Enfin, la Villa Savoye représente l’apogée de la théorie des cinq points de l’architecture moderne du Corbusier. Cette théorie définit les pilotis, le toit-terrasse, le plan libre, la fenêtre en bandeau et la façade libre comme étant la nouvelle architecture. Ces idées, bien qu’ingénieuses, sont grandement inspirées des maisons turques ayant fasciné l’architecte. D’ailleurs, sa fascination, n’ayant aucune limite, l’amène à une réflexion plus profonde des paysages turcs.

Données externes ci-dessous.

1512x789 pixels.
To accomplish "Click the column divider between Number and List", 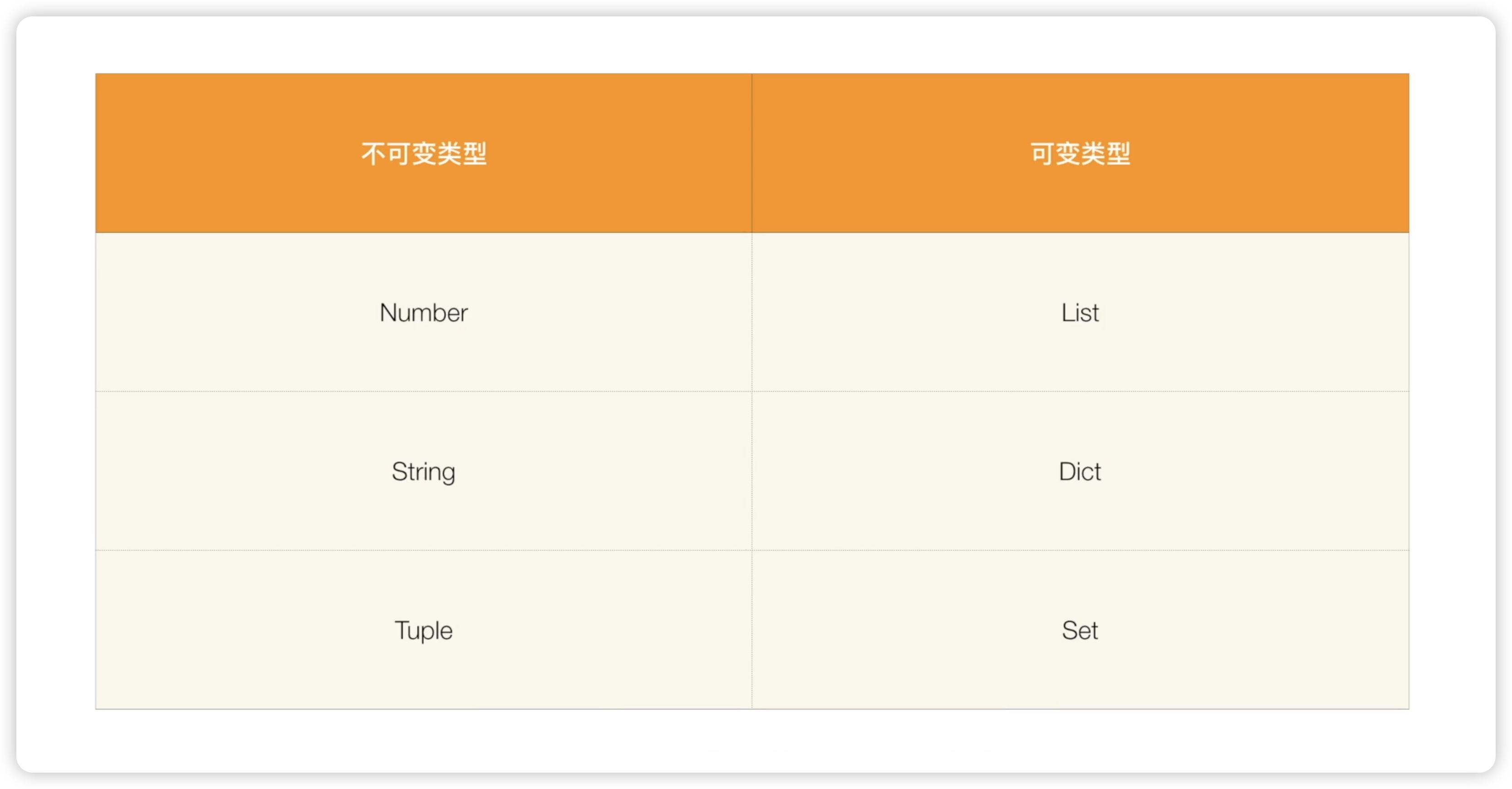I will click(752, 312).
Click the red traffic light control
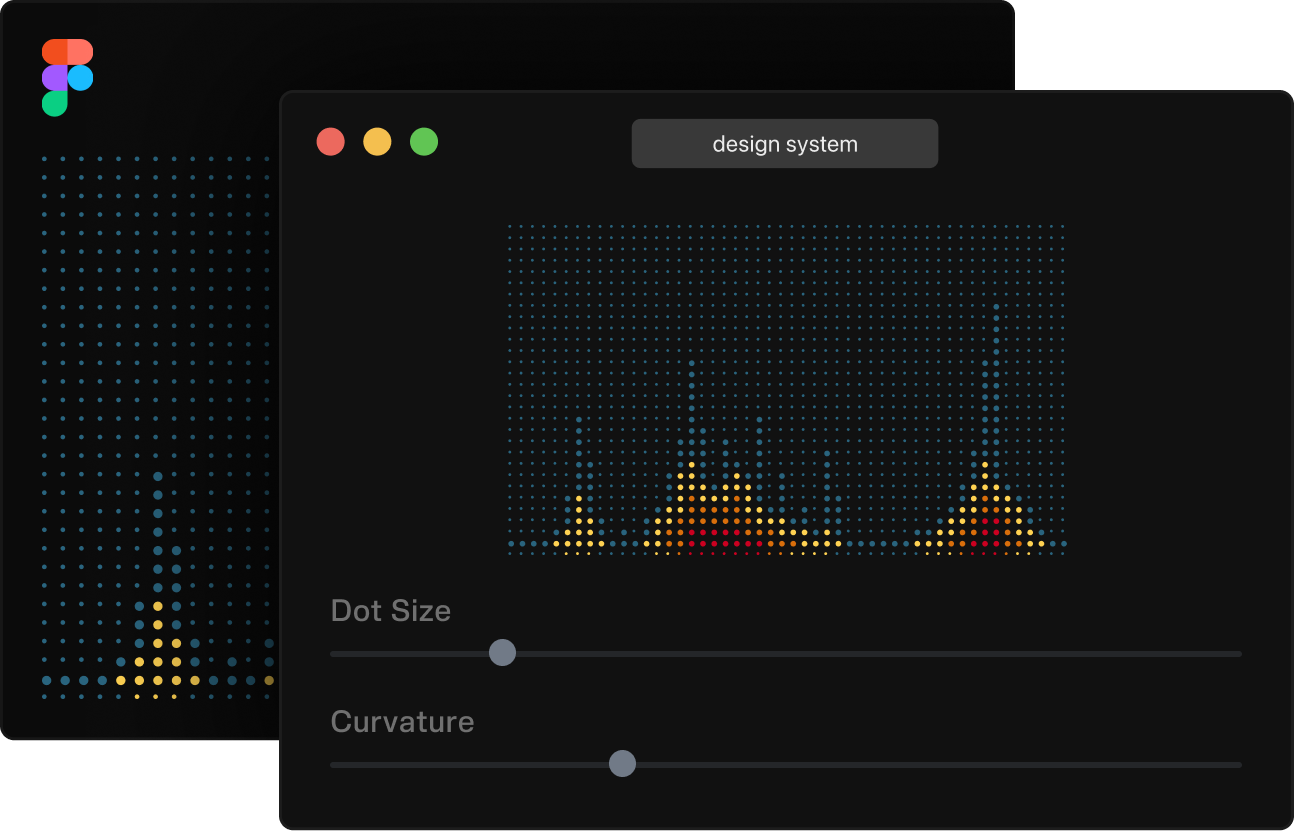Screen dimensions: 1295x831 point(331,142)
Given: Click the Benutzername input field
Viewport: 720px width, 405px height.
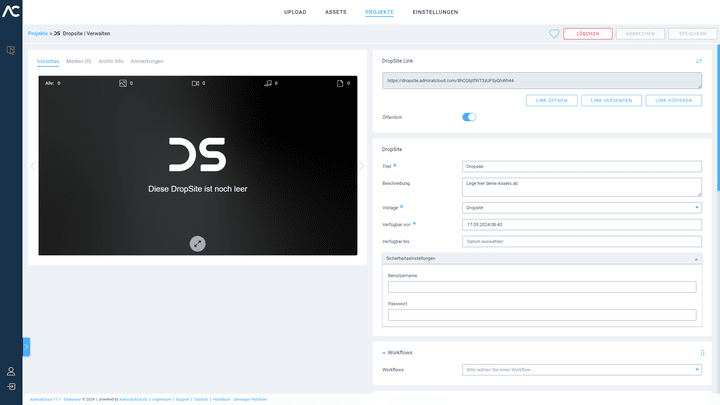Looking at the screenshot, I should coord(542,287).
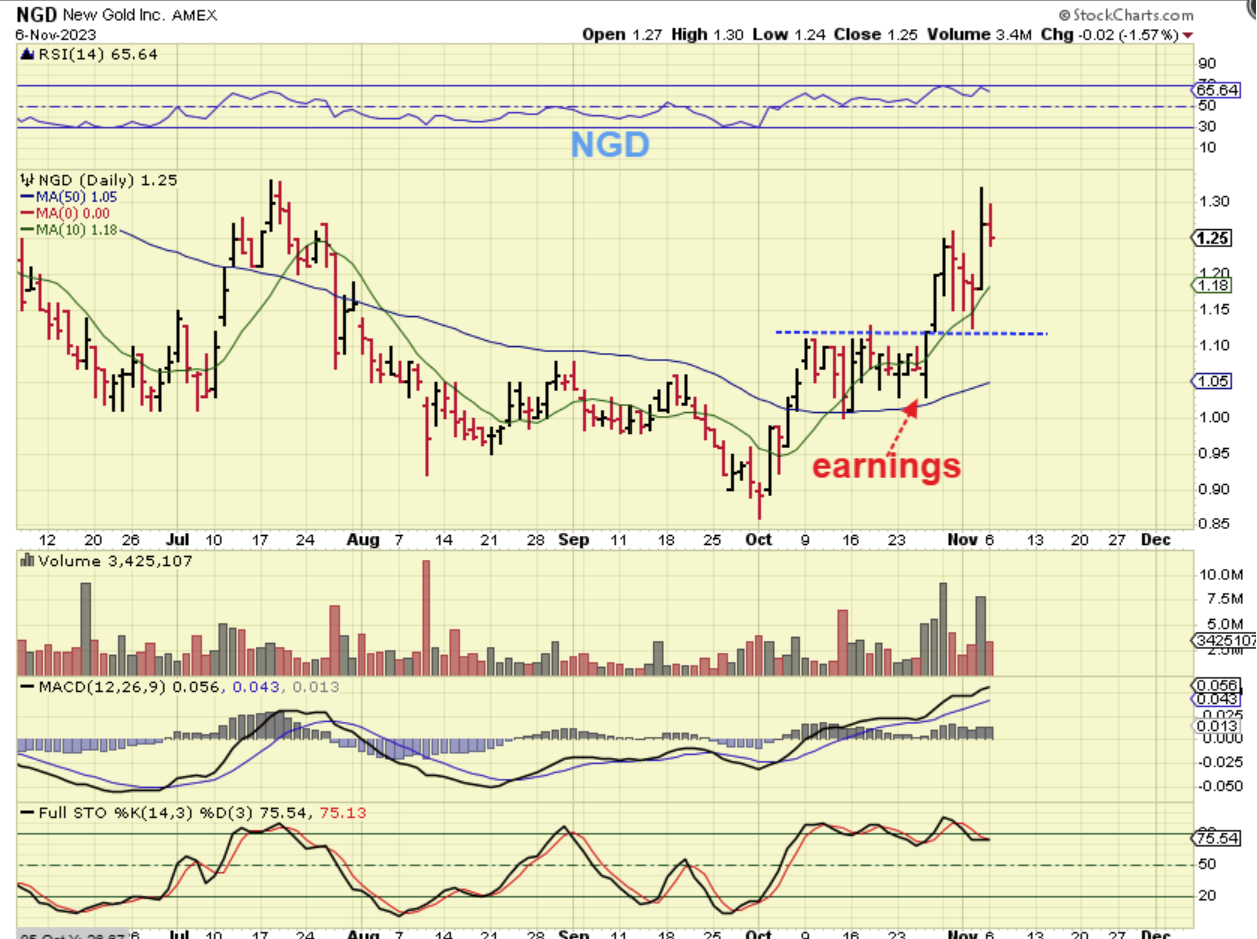The image size is (1257, 939).
Task: Click the red down arrow beside Chg
Action: coord(1187,35)
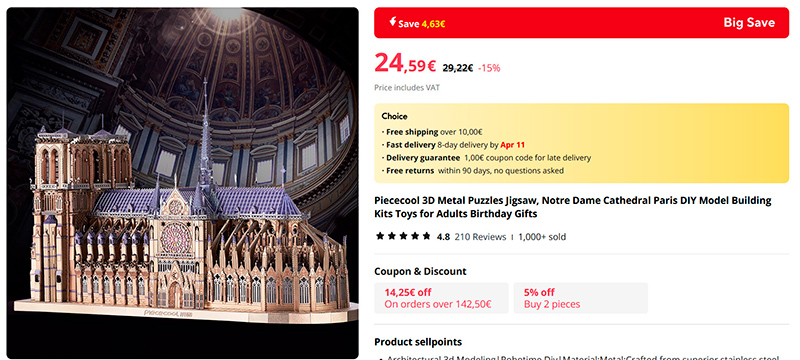Click the Delivery guarantee coupon info line
Image resolution: width=800 pixels, height=360 pixels.
click(x=487, y=158)
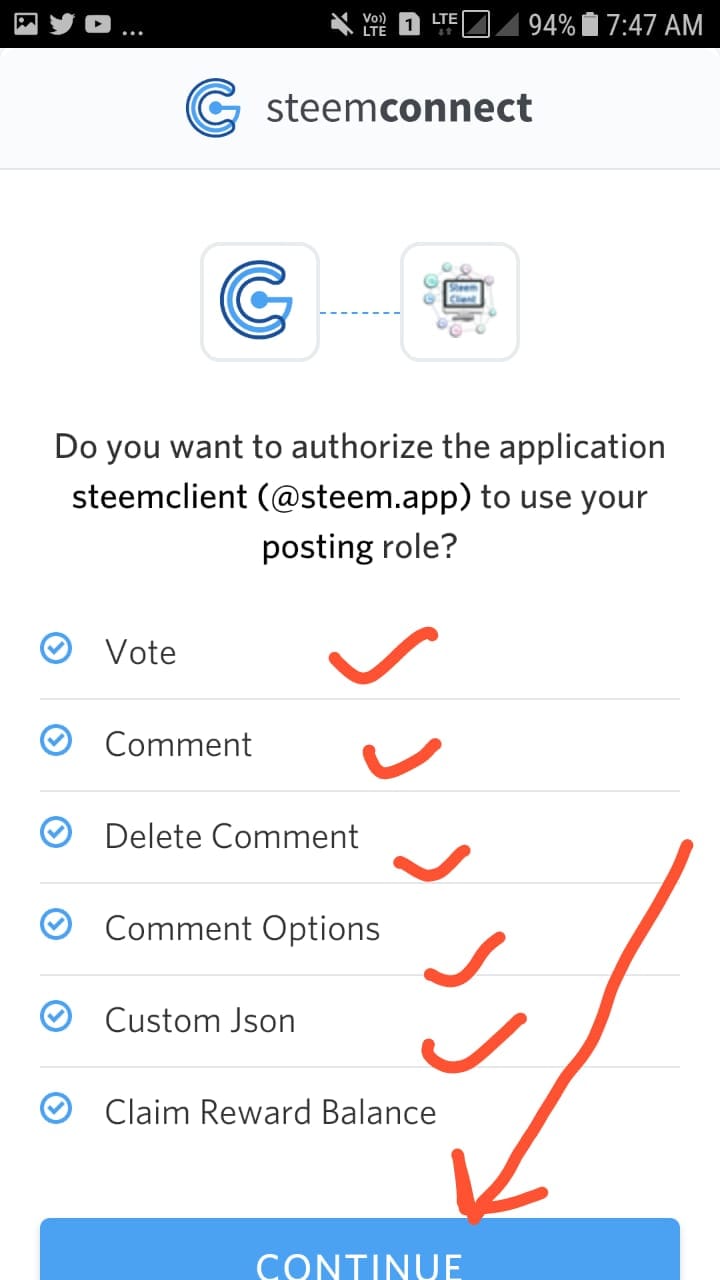Toggle the Vote permission checkbox
The image size is (720, 1280).
55,650
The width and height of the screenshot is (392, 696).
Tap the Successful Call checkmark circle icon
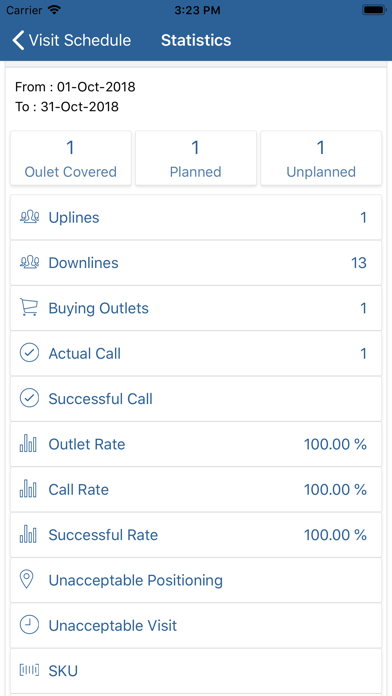[x=29, y=399]
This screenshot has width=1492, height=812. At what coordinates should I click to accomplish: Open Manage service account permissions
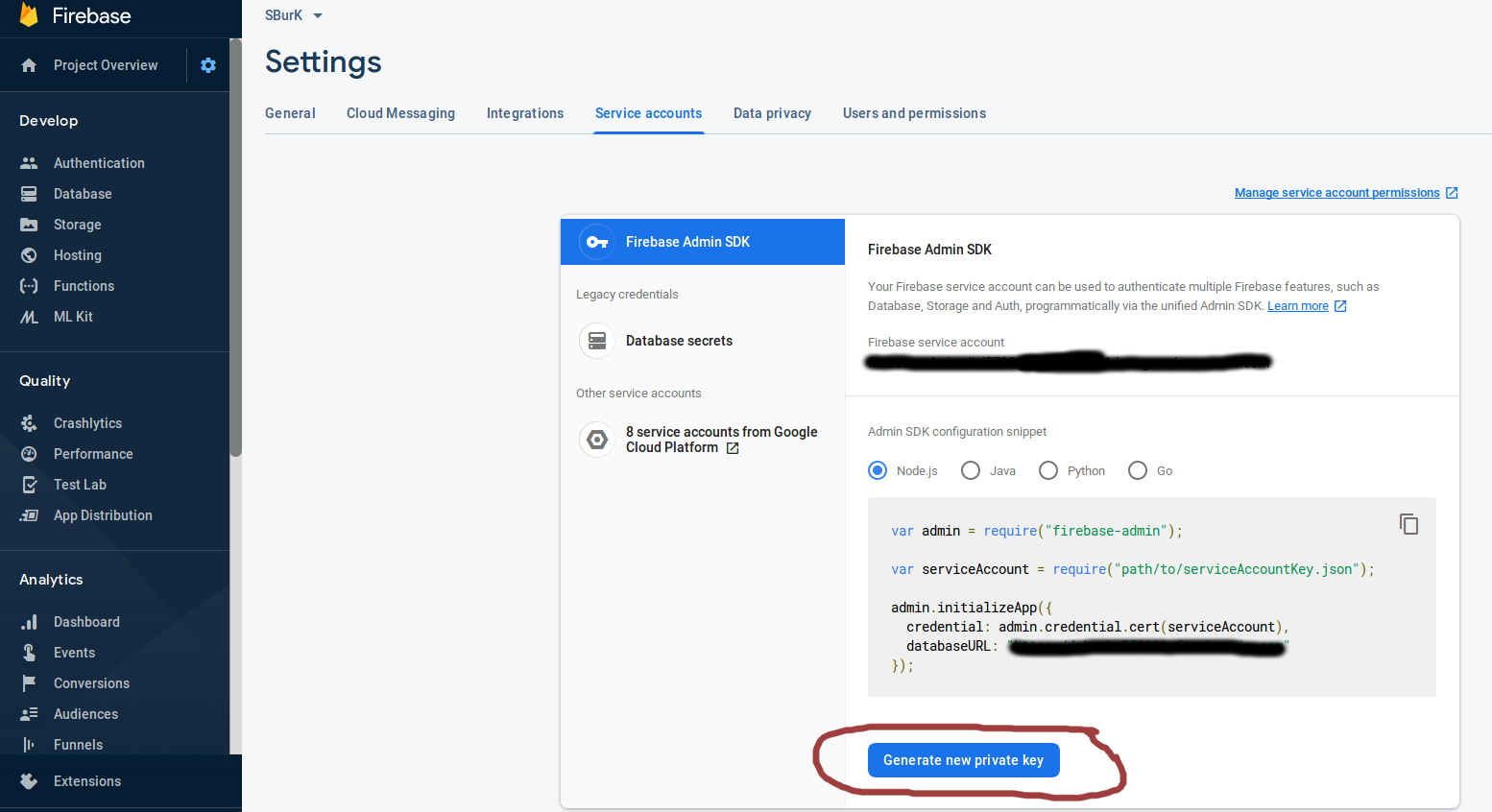[1336, 192]
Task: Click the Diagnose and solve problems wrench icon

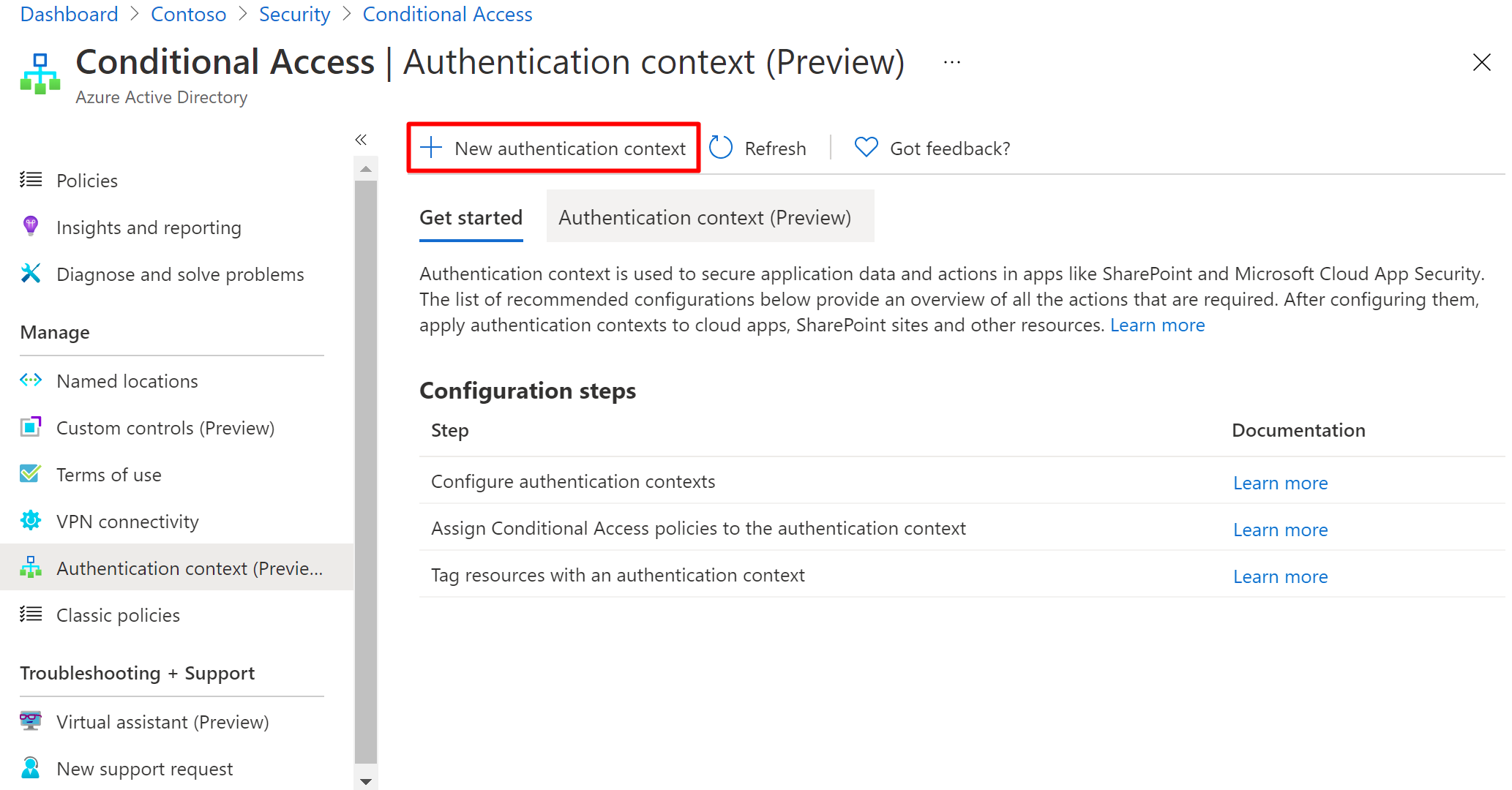Action: (x=31, y=274)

Cette réflexion le pousse à imaginer Istanbul comme une ville complètement blanche ponctuée du vert des arbres. Cette construction intellectuelle, inventée de toute pièce, catégorise Le Corbusier d’orientaliste. Ainsi, selon l’affirmation précédente, serait-il juste d’affirmer que l’architecture moderne perpétue aussi une vision orientaliste?

Bibliographie

Le Corbusier, Precisions sur un état présent de l’architecture et de l’urbanisme, Paris, Vincent, Fréal, 1960.

Murphy, Kevin D. « The Villa Savoye and the Modernist Historic Monument », Journal of the Society of Architectural Historians, 2002, p. 68–89. URL: https://online-ucpress-edu.proxy.bibliotheques.uqam.ca/jsah/article/61/1/68/59477/The-Villa-Savoye-and-the-Modernist-Historic

Powers, Alain. « A Zebra at Villa Savoye: Interpreting the Modern House », Twentieth Century Architecture, no. 2,, 1996, pp. 16–26, URL: https://www.jstor.org/stable/41859584

SADEN, Alexandre et Hande, SEVER. « Corbusian Monumentality: The Legacy of the Konak from Vernacular System to Modernist Monument», Getty Research Journal, Vol. 12, No. 1, 2020, p. 49-72.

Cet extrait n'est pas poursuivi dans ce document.